Le ton se veut plus léger quand Chéreau (le maître) et Calvario (le valet) lisent «Mon Valet et moi». C’est toute la force tragi-comique de l’écriture d’Hervé Guibert qui se trouve alors merveilleusement interprétée. Troublant…

Mais le moment le plus émouvant, le plus beau est sans aucun doute un extrait de «La mausolée des amants» lu par Calvario : dans un train, deux hommes se regardent et s’aiment déjà, alors qu’à l’arrêt, l’un descend, l’autre pas. Je frissonne en écoutant ce concentré d’amour, d’érotisme, et de mort. C’est à ce moment précis que la lecture – spectacle trouve toute sa force pour nous faire (re)découvrir le talent de cet écrivain.
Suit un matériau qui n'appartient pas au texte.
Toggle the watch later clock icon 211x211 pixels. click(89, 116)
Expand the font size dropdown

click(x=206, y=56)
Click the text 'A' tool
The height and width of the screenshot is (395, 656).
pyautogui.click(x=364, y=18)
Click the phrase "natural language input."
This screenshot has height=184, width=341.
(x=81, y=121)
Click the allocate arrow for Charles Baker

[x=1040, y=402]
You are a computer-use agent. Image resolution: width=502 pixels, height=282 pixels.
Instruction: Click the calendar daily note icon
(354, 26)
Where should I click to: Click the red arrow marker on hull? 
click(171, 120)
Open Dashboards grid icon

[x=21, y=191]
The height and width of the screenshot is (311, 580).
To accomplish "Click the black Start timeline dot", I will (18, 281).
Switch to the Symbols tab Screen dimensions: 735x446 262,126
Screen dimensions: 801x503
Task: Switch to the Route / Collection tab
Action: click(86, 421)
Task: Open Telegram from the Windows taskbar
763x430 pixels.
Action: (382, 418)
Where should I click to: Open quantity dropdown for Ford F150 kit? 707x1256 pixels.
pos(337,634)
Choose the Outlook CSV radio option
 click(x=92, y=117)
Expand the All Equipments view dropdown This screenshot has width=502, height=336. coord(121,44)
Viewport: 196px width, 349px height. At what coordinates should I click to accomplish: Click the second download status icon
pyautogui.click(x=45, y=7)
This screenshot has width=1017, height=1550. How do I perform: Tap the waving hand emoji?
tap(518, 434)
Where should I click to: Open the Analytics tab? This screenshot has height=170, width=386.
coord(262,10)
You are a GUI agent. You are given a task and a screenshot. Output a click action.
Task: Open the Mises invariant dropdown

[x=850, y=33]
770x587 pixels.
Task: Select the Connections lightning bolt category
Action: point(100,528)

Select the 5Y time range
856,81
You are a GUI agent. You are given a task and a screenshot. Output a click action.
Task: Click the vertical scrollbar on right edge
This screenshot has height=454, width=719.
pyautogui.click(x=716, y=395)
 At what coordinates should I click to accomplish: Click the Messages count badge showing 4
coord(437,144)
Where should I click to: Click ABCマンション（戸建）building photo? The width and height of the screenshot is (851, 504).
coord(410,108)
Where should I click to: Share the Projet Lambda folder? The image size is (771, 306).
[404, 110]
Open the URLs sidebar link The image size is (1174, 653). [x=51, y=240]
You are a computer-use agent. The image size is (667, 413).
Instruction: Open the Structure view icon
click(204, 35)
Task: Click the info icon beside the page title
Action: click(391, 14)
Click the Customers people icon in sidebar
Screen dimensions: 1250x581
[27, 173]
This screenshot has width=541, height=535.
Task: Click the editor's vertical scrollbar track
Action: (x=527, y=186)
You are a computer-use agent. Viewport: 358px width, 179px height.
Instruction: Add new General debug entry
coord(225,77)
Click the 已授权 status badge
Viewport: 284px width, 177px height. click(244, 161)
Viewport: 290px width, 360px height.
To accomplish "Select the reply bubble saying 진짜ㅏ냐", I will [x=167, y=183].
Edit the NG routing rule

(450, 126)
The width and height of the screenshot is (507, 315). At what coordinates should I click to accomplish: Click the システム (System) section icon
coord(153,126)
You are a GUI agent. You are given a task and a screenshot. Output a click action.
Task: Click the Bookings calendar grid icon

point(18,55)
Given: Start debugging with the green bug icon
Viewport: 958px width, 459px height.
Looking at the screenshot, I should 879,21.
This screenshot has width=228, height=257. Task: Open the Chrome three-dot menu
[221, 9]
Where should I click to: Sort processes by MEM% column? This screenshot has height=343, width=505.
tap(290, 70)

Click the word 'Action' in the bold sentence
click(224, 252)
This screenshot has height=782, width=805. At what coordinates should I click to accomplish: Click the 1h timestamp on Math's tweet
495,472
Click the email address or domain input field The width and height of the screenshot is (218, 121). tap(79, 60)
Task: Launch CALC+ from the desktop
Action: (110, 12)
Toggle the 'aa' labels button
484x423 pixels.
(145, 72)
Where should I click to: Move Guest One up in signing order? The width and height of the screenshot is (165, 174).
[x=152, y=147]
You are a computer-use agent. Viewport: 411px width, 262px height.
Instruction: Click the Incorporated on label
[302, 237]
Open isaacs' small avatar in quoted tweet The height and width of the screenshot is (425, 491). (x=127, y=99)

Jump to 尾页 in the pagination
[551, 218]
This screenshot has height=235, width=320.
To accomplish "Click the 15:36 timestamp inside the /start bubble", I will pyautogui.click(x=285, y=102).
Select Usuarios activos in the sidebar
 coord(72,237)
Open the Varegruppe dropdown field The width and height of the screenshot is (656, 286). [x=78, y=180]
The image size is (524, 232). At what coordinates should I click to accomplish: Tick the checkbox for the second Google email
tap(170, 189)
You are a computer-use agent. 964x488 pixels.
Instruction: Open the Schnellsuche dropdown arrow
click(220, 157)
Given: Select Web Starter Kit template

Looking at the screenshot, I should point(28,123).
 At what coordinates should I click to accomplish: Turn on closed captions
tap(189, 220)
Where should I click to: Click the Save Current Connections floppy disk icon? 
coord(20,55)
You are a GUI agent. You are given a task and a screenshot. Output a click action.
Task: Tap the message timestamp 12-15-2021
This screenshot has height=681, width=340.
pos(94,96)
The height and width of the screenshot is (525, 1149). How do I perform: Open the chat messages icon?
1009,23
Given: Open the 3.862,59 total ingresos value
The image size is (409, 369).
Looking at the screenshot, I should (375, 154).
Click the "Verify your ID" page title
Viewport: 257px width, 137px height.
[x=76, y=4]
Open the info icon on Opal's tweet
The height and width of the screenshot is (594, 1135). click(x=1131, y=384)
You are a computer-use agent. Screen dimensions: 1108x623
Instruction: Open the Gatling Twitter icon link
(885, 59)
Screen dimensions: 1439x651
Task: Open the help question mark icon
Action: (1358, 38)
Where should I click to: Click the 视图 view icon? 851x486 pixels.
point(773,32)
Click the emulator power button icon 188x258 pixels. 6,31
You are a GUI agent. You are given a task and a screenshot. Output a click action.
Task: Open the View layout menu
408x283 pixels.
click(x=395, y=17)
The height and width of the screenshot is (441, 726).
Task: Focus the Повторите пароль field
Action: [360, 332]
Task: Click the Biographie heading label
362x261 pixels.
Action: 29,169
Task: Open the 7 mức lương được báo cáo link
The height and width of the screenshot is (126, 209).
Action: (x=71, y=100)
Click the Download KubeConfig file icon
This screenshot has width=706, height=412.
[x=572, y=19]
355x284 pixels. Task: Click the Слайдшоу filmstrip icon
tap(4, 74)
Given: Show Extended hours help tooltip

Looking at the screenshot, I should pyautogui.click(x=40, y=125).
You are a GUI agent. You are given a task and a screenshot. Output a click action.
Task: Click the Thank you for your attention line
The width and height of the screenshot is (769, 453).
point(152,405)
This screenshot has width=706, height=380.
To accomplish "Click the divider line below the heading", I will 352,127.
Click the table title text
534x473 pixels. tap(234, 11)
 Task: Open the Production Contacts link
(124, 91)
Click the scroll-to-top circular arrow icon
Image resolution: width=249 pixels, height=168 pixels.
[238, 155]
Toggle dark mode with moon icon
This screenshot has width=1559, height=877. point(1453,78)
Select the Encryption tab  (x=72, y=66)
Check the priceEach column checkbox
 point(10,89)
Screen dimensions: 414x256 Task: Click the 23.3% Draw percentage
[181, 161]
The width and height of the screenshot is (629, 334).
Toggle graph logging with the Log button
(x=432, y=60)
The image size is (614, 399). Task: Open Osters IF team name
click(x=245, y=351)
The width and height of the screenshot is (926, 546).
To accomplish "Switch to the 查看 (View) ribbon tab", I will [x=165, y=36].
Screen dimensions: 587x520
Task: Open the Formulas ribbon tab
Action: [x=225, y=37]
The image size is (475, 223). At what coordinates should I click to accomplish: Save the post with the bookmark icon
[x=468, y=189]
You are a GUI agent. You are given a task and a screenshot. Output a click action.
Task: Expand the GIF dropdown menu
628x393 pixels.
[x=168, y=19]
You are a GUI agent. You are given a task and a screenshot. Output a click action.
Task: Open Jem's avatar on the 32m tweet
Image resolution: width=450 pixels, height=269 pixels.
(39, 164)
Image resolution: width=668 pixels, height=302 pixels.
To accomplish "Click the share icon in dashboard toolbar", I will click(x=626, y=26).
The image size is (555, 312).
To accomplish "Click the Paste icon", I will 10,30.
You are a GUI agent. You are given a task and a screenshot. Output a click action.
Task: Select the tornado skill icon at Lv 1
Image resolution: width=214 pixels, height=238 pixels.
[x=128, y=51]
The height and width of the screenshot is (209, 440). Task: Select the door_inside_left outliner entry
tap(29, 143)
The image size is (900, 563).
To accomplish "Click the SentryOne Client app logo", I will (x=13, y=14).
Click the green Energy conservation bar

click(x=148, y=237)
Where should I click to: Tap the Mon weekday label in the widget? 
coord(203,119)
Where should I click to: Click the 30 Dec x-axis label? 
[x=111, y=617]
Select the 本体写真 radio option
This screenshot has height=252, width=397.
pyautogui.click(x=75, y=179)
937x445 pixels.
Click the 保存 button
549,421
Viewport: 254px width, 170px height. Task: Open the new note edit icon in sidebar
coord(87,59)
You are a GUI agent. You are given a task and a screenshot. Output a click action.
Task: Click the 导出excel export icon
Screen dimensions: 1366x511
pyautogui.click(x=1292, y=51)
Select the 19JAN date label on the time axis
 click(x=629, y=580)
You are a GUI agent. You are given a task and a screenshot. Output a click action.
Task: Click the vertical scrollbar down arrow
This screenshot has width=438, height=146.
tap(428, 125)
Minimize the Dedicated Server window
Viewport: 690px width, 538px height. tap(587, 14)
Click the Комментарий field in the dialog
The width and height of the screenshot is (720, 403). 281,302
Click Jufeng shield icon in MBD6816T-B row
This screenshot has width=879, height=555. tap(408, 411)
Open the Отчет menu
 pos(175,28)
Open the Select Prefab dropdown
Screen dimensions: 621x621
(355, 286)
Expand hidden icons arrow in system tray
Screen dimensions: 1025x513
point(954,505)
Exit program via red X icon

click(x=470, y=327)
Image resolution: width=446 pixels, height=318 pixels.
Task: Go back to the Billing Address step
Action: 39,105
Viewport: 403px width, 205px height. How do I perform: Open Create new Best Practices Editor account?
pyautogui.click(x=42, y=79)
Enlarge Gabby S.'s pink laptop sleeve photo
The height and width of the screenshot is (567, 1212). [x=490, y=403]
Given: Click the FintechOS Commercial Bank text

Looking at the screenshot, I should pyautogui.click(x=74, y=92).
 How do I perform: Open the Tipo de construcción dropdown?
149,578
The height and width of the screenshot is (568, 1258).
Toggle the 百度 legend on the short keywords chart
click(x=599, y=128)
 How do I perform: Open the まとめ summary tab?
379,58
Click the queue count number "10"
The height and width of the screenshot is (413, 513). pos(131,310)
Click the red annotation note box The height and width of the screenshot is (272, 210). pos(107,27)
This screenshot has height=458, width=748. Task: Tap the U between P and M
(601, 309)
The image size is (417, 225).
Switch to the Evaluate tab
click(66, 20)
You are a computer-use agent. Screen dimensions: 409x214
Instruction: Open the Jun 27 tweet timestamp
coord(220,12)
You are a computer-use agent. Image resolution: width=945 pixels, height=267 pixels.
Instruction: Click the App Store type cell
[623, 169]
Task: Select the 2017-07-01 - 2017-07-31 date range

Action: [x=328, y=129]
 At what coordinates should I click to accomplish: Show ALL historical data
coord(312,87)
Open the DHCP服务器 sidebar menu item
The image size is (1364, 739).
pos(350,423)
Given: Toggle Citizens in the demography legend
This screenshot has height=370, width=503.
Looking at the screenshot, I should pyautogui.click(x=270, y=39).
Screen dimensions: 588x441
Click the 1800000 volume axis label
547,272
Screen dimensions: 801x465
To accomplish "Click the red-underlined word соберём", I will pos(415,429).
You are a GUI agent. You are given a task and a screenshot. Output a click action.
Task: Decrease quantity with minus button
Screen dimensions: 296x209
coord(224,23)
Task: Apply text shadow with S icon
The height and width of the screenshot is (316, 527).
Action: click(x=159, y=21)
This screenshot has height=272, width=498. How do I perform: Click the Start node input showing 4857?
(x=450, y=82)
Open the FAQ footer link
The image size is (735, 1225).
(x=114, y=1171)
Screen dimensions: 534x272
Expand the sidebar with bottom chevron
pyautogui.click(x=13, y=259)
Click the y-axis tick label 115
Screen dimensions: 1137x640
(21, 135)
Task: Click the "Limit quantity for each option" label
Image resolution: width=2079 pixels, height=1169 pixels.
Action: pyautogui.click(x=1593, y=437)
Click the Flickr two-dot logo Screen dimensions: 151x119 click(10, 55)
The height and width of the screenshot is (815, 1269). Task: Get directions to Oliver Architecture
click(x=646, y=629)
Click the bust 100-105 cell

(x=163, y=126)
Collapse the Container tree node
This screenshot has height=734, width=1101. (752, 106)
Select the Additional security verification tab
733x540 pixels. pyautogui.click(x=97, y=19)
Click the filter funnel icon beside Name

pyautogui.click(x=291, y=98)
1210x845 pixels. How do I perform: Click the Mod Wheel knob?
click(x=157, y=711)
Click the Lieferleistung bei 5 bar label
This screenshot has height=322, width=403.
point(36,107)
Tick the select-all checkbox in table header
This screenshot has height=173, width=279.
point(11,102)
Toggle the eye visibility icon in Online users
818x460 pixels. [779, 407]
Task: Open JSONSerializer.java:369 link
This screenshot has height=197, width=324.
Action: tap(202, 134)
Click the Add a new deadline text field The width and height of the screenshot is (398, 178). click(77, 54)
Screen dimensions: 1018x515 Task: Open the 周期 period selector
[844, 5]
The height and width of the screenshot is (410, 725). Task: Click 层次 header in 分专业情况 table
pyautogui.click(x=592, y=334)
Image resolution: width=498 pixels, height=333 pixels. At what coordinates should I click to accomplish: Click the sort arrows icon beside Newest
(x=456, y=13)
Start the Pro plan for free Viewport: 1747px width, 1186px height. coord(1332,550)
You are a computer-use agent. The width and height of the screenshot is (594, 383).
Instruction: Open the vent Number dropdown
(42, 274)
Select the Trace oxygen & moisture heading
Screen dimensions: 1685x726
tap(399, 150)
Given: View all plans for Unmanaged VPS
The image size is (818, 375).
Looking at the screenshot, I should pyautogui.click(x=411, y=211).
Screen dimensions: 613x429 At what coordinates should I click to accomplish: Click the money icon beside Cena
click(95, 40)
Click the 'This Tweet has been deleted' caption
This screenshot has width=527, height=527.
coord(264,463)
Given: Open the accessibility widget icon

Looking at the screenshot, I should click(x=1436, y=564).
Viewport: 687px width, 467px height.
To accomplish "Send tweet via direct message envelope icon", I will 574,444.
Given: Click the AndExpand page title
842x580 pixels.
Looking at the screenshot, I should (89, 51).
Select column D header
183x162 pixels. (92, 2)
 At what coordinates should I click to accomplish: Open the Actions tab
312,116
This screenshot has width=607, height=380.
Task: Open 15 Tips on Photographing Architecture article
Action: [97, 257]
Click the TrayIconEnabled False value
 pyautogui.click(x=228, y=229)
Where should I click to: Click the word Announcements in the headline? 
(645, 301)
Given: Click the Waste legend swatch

Troublant…
La lecture se termine
sur «Les secrets», comme elle avait commencée, par le duo Chéreau – Calvario . Nous sommes mis dans la confidence et la transmission s’opère. Hervé Guibert fait partie maintenant de mon univers littéraire. Il fallait ce duo complémentaire pour que le lien s’opère entre Guibert et le public à l’image d’une transmission, d’une génération à l’autre. La salle (à moitié vide) applaudit et les lycéens, d’habitude présents à chaque représentation théâtrale, sont absents. L’homosexualité de l’auteur doit encore effaroucher nombre d’enseignants, toujours prompts à dénoncer les injustices. Cette absence en est une.
Pour cette transmission là, il faudra attendre…Le VIH, lui, continue.